Davalı işverenin yurt dışı projelerinde çalıştırılmak üzere istihdam edilen davacı işçi çalışma döneminde ... ülkesinde çalışmıştır. Davacıya çalıştığı bu dönemde ücreti USD cinsinden ödenmiştir. Taraflar arasında davacının iş görme edimini fiilen söz konusu ülkede yerine getirdiği tartışma konusu olmayıp ilgili dönemde ... işyerinin de işçinin işini fiilen yaptığı ... olduğu sabittir. Daha sıkı ilişkili hukukun tespitinde sadece işçi ve işverenin Türk olması tek başına belirleyici kriter olarak kabul edilemez. Hukuk seçimi anlaşması bulunmayan ve daha sıkı ilişkili hukukun Türk hukuku olmadığı anlaşılan çalışma döneminde kıdem tazminatı ve ihbar tazminatı alacakları bakımından uyuşmazlığa ... işyeri hukukunun uygulanması gerektiğinin düşünülmemesi hatalıdır. Hâl böyle olunca, uzman bir bilirkişiden de denetime elverişli rapor alınmak suretiyle dosya kapsamındaki delil durumu birlikte değerlendirilerek sözü edilen alacaklar hakkında usuli kazanılmış haklar da gözetilerek bir karar verilmesi gerekmektedir. Bu maddi ve hukuki olgular gözetilmeden yanılgılı değerlendirme ile yazılı şekilde karar verilmesi hatalı olup bozmayı gerektirmiştir.

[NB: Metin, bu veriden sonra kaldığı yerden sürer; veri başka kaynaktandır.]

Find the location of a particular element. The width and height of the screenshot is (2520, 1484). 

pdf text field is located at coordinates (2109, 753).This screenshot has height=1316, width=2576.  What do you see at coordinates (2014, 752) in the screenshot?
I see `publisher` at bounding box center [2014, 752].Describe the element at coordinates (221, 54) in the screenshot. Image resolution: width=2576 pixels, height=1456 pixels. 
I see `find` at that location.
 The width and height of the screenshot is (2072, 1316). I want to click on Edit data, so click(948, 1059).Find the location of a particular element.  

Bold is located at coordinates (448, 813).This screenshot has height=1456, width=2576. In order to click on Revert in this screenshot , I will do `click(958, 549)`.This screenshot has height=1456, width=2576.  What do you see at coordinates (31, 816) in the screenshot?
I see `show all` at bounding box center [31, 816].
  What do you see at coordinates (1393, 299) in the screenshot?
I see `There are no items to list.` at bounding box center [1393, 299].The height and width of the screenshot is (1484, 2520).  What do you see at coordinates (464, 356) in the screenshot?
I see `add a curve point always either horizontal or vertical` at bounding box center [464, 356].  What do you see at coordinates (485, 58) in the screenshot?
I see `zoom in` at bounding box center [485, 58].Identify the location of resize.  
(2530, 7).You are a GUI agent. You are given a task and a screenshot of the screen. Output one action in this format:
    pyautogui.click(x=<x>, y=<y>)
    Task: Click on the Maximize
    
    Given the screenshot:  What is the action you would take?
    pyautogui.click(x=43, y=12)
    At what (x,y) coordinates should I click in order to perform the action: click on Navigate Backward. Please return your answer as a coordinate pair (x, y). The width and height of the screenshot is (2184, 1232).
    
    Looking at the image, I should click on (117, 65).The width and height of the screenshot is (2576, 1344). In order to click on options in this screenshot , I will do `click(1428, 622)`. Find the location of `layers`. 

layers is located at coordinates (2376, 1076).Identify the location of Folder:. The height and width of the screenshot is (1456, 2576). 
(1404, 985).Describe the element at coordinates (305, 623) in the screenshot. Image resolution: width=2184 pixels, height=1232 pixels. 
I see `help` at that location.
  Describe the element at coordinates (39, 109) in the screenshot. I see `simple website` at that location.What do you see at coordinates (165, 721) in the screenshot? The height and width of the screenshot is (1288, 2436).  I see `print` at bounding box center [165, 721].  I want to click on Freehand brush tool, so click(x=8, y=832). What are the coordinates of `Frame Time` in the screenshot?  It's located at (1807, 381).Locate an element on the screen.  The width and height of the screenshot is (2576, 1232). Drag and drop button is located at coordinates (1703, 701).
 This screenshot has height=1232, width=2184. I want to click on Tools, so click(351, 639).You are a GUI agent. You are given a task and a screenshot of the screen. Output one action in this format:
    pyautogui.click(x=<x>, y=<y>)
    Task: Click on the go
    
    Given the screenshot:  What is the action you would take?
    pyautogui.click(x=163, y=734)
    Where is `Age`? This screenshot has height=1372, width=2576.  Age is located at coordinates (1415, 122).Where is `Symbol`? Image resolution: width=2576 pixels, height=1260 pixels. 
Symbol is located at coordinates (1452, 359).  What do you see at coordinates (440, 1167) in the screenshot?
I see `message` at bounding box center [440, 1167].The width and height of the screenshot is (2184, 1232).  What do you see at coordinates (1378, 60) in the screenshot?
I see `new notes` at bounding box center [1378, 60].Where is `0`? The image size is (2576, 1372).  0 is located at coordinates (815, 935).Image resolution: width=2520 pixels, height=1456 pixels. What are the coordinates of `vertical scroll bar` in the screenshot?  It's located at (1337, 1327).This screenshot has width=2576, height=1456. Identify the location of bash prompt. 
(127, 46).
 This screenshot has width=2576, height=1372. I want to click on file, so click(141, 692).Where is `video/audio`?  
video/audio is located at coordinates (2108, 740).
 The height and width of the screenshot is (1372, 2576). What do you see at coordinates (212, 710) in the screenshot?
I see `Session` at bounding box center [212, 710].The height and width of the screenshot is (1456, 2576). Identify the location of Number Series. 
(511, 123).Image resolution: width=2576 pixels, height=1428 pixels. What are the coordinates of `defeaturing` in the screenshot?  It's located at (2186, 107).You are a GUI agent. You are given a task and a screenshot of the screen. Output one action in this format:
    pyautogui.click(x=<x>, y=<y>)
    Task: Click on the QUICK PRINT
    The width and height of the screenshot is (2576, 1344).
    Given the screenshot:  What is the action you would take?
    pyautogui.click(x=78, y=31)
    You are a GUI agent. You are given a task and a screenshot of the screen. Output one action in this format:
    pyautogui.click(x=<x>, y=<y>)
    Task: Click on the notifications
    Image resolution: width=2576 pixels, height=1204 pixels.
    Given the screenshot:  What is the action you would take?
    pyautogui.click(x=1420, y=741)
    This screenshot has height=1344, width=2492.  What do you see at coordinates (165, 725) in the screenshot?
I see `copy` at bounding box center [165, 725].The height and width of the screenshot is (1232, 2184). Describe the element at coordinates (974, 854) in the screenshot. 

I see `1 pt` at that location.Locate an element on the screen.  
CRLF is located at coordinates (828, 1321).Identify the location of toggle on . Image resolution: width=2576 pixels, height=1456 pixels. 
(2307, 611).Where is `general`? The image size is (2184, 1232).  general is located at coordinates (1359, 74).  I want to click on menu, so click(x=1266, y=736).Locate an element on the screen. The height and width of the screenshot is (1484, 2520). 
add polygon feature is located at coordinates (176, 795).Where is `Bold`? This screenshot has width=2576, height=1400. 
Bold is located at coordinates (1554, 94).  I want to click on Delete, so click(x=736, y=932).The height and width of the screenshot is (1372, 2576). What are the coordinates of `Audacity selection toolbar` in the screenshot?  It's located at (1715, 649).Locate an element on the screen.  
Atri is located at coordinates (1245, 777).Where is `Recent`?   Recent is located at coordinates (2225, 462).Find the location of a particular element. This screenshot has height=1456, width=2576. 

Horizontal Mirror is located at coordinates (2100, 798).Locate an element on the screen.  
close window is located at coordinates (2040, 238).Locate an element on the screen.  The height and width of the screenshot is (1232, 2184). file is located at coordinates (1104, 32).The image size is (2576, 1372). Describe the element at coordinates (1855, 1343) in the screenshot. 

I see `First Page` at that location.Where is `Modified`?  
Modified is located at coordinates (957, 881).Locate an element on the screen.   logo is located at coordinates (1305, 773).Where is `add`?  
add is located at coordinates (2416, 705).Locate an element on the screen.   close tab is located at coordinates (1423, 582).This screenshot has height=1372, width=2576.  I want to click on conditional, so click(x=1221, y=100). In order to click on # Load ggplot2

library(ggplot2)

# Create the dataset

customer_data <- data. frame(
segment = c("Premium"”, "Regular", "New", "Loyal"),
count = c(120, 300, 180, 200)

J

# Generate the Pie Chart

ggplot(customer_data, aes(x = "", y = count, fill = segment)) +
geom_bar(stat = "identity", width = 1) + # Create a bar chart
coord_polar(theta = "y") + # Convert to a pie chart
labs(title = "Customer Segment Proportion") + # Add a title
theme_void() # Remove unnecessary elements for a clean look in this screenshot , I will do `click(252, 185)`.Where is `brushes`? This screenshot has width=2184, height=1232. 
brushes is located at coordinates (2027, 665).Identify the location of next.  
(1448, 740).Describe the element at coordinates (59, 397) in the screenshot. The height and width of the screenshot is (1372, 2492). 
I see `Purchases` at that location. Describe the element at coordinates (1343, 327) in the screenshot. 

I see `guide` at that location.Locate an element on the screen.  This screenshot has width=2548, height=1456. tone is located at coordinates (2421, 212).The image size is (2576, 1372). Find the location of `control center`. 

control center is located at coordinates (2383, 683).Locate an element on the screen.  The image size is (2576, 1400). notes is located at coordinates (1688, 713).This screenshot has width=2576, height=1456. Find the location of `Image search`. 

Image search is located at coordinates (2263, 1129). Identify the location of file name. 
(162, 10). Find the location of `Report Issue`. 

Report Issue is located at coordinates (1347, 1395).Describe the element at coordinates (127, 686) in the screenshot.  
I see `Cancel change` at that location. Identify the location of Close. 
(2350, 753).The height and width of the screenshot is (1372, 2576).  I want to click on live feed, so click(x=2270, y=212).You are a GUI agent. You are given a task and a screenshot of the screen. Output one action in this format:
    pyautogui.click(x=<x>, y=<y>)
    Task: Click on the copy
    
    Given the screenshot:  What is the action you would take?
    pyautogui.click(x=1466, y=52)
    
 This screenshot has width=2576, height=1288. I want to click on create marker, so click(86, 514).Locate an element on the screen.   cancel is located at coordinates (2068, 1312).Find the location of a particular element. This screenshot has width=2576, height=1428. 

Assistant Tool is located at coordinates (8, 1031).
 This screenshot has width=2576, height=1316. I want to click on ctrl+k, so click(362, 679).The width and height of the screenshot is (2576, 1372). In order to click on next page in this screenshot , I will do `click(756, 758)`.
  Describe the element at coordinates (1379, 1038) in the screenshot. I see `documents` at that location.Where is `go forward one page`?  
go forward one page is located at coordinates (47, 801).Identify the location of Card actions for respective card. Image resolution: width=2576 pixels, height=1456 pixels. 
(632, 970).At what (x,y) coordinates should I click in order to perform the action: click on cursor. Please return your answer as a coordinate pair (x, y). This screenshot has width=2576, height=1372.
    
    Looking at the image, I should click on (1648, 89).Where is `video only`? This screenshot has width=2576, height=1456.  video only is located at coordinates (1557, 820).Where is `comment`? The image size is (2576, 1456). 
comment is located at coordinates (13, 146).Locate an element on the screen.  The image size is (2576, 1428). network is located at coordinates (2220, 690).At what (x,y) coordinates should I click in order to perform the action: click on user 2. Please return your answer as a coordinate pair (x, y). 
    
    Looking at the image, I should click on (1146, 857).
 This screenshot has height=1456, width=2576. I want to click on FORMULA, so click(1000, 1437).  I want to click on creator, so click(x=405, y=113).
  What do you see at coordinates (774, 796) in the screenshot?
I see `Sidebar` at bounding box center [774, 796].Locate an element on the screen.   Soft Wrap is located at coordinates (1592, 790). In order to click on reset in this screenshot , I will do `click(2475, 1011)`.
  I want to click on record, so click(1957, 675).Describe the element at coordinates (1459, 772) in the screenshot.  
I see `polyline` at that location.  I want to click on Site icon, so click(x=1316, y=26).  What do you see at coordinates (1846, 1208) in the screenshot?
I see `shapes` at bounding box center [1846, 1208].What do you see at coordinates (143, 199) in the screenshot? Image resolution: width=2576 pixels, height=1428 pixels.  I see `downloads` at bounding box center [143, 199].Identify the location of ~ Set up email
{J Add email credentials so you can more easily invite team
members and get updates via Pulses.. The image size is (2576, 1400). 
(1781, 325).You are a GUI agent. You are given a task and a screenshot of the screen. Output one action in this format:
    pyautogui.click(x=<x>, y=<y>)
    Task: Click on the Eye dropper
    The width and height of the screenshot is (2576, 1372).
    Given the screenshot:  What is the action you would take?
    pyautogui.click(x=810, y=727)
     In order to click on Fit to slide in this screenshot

3. Somut uyuşmazlıkta dava dilekçesinde alacaklarının fiili ödeme tarihindeki kur üzerinden TL karşılığının ödenmesi gerektiğini ileri sürmüş, talep sonucunda ise "1.000,00-USD kıdem tazminatının iş akdinin feshi tarihi olan(işe başlatmama tarihi) 18.04.2022 tarihinden itibaren kamu bankalarınca ABD Doları üzerinden açılmış bir yıllık vadeli mevduata uygulanan en yüksek faizi ile birlikte" tahsilini istemiştir. Bu durumda davacı, 6098 sayılı Kanun'un 99. maddesindeki seçimlik hakkını alacağının ... para olarak tahsili şeklinde kullanmış olup alacağının fiili ödeme tarihindeki kur üzerinden tahsilini istediği açıktır.
Mahkemece, alacağın vade tarihindeki kur üzerinden TL karşılığı istenmiş gibi "... kıdem tazminatı alacağının akdin feshi tarihindeki merkez bankası efektif satış kuru üzerinden TL karşılığının davalıdan alınarak davacıya verilmesine..." karar verilmesi hatalı olup kararın bu sebeple de bozulması gerekmiştir.
VI. KARAR
Açıklanan sebeplerle;
1. Temyiz olunan, İlk Derece Mahkemesi kararına karşı istinaf başvurusunun esastan reddine ilişkin Bölge Adliye Mahkemesi kararının ORTADAN KALDIRILMASINA,
2. İlk Derece Mahkemesi kararının BOZULMASINA,
Peşin alınan temyiz karar harcının istek hâlinde ilgililere iadesine,
Dosyanın kararı veren İlk Derece Mahkemesine, bozma kararının bir örneğinin kararı veren Bölge Adliye Mahkemesine gönderilmesine,
19.02.2025 tarihinde oy birliğiyle karar verildi.